Figure 1: Representations of the electron wavefunction in the Anderson model for a) extended and b) weakly localized cases. [3]

It is well known in theory that bands of electrons of certain energies propagate perfectly through perfect crystals; however, in reality a perfect crystal is a myth. All crystals contain disorder, in the form of impurities, lattice defects, or fluctuations of atomic position due to finite temperature. This report will briefly and qualitatively introduce the scaling theory of localization, which has been very successful at explaining basic phenomena of conductance and magnetoresistance in disordered conductors. It will also review the first important experimental evidence gathered in support of this theory, namely the observation at low temperatures of a metal-to-insulator transition to very low conductivities in a three-dimensional sample of silicon doped with phosphorus.1

Prior to 1958 the traditional view had been that disorder-induced scattering in a metal causes an electron to lose phase coherence after propagating a distance on the order of its mean free path l, but nevertheless the fundamentally extended state of the electron is preserved. Anderson in 1958 argued that this is not the case; rather, for some critical disorder the electrons become localized in the metal, after which conduction, if it occurs, does so by hopping from localized state to localized state. Crossing this critical disorder threshold marks a fundamental transition from metal to insulator.2 A graphical illustration of this transition is shown in Figure 1. Since then a number of theories have attempted to further quantify this metal-insulator transition. One particularly important one by Mott3 predicted a discontinuous metal-insulator transition and a finite minimum conductivity at zero temperature proportional to the interelectronic spacing in a sample. This theory was based in part on the criterion that an electron's mean free path must exceed the distance between atoms.
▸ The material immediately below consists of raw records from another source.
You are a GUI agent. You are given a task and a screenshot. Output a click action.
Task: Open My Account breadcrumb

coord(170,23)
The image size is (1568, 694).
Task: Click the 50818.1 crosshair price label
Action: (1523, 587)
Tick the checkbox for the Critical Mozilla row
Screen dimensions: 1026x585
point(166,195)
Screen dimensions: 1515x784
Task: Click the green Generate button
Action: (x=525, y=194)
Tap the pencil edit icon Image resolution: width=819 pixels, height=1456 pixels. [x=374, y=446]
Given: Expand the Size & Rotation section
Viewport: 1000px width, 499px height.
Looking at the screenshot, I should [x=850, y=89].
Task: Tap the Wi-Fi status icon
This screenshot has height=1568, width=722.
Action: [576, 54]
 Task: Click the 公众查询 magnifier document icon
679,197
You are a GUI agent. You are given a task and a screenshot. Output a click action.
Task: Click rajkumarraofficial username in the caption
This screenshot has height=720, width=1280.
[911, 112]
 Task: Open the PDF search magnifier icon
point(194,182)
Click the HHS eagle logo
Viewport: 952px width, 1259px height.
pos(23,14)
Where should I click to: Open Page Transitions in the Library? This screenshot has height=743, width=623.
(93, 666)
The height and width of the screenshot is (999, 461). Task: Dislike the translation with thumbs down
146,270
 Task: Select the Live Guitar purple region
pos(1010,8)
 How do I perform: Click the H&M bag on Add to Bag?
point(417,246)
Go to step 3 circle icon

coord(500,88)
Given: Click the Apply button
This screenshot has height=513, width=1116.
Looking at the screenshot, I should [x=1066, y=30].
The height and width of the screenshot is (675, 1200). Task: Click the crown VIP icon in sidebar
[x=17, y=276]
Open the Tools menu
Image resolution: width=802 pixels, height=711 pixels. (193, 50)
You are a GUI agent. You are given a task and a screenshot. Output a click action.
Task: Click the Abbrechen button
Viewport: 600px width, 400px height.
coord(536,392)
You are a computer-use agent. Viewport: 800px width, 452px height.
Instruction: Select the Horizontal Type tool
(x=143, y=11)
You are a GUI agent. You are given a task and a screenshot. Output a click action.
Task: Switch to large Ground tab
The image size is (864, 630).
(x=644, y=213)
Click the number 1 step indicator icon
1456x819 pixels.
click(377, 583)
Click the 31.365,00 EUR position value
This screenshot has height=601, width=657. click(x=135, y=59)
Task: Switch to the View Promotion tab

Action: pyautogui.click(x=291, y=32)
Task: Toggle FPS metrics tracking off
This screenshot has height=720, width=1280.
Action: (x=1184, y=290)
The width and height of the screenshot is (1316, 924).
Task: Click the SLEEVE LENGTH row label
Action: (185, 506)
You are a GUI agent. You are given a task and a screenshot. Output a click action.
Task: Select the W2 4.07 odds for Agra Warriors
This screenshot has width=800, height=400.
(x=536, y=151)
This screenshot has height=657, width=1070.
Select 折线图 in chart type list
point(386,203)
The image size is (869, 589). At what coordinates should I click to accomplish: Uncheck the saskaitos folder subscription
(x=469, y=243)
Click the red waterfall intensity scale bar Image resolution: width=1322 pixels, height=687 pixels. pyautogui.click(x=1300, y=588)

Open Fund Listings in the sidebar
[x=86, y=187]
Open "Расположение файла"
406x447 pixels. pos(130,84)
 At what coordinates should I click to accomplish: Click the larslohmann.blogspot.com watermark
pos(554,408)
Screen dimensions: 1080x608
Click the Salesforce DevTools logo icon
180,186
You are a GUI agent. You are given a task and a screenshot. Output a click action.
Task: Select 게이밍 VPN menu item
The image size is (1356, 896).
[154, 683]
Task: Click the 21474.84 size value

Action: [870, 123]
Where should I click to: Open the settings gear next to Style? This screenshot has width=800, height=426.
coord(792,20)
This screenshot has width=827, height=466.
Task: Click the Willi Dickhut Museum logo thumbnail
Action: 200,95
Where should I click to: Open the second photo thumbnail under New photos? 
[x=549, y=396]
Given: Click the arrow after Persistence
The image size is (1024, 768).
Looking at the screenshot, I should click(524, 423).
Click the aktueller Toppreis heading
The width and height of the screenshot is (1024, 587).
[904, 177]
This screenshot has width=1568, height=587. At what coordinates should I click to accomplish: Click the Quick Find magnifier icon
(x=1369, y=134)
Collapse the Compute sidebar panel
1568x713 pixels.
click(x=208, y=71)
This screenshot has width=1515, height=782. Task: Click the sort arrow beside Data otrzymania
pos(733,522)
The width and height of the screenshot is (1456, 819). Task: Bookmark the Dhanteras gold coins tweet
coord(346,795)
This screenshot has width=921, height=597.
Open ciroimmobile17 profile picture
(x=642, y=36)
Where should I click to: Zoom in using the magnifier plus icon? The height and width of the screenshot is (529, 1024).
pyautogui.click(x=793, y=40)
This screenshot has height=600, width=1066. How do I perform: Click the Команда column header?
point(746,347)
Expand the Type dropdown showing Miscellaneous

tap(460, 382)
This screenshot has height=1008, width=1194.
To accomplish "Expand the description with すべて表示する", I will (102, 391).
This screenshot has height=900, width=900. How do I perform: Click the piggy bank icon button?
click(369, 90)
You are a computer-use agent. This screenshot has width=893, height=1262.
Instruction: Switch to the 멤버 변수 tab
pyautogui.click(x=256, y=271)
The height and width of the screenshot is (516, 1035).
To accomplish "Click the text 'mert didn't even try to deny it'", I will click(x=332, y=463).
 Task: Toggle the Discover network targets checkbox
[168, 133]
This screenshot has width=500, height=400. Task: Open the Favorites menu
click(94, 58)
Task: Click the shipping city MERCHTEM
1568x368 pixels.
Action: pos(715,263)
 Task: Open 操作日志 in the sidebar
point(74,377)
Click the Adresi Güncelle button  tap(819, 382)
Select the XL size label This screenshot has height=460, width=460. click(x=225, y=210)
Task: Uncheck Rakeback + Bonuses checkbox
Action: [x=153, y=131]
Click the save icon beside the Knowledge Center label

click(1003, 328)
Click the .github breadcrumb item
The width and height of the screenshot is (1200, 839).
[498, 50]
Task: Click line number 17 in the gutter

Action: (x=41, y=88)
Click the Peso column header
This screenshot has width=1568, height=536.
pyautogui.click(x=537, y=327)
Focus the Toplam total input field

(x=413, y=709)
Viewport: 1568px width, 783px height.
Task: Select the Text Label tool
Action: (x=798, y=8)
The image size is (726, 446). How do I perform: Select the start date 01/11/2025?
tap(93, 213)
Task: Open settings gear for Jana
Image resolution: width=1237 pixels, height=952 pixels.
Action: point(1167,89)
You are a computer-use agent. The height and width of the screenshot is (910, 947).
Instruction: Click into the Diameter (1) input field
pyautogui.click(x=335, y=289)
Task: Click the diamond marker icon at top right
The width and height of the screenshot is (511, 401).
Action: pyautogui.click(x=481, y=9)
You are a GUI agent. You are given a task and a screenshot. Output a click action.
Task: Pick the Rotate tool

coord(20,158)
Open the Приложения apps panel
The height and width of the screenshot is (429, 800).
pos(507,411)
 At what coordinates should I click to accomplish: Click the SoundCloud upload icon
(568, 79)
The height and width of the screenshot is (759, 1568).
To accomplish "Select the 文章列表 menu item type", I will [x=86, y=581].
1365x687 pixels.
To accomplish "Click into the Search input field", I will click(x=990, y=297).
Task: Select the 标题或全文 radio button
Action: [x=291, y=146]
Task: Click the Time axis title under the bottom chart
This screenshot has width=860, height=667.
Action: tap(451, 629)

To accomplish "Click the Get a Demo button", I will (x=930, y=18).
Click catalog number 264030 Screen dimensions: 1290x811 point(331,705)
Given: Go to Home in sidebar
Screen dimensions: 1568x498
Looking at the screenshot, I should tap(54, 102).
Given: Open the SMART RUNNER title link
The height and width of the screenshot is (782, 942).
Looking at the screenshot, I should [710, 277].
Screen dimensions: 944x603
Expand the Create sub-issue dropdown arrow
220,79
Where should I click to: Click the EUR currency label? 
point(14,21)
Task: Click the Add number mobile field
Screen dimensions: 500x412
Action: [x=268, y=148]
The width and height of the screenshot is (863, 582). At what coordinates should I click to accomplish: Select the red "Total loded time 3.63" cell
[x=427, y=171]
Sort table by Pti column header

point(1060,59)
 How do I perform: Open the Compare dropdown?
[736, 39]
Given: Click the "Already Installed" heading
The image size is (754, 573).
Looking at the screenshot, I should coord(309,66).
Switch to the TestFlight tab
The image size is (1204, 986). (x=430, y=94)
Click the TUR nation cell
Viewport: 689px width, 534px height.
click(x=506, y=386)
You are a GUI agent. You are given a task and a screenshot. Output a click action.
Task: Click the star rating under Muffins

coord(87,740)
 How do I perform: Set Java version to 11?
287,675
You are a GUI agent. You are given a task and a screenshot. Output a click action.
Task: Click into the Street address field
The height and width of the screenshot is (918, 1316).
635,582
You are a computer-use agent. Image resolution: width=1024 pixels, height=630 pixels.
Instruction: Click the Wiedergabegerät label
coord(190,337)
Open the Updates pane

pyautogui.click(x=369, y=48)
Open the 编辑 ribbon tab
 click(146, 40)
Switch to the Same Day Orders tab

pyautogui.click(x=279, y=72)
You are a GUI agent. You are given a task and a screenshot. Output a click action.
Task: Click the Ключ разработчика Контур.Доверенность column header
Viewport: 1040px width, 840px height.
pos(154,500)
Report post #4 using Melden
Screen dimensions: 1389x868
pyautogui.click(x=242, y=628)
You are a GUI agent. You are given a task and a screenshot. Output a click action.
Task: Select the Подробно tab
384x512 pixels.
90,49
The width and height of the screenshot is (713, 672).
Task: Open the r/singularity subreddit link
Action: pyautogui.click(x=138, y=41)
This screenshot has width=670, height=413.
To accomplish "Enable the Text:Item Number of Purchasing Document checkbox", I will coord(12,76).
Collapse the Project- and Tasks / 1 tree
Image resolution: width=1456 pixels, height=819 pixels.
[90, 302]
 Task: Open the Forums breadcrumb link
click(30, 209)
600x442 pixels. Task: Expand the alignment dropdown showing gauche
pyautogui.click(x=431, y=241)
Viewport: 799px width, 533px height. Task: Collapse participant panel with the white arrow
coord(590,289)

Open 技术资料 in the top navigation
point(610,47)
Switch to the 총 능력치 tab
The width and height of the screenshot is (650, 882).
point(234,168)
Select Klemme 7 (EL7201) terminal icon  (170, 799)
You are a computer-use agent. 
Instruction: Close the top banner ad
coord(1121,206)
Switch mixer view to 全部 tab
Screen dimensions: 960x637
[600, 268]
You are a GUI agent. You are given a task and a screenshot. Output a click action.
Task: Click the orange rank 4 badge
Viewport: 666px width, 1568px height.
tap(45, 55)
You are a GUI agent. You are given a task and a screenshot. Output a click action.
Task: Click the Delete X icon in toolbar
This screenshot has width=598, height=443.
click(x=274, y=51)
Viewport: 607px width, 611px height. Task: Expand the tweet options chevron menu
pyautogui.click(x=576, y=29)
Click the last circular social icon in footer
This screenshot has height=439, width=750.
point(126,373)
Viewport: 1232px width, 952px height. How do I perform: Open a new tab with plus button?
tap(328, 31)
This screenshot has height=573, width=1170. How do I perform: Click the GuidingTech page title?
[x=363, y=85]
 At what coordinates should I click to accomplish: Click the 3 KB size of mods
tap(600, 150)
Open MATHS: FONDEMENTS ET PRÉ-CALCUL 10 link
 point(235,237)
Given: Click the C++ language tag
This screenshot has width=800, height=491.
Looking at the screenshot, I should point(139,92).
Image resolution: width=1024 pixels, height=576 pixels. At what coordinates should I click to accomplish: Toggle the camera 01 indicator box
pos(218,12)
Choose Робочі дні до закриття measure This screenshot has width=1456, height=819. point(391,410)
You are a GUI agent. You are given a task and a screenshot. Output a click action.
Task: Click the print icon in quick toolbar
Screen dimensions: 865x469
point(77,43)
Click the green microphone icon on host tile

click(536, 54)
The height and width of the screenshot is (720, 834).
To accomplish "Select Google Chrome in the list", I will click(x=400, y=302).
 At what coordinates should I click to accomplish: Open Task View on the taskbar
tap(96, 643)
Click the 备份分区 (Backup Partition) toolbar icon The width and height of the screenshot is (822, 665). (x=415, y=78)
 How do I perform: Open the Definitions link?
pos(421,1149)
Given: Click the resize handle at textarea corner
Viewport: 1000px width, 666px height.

In contrast, Abrahams et. al. introduced the scaling theory of localization in 1979.4 The theory basically models a disordered system as a d-dimensional hypercube, made by putting small cubes of side length L>>l together into a sample of size (2L)d. The eigenstates of the final sample are linear combinations of the eigenstates of each Ld block. If the eigenstates are mainly localized, they will be insensitive to the boundary conditions used for putting the smaller blocks together; if extended, the opposite. Sensitivity to changing the boundary conditions from periodic to antiperiodic, therefore, is correlated with the nature of the eigenstates as the system gets larger. The crucial hypothesis is that the (dimensionless) conductance g of the system at scale L is directly proportional to and completely characterizes the average of the energy-level differences obtained by modifying the boundary conditions, small for localized systems and larger for extended systems.4,5,6

Figure 2: Schematic of experiment described in [1].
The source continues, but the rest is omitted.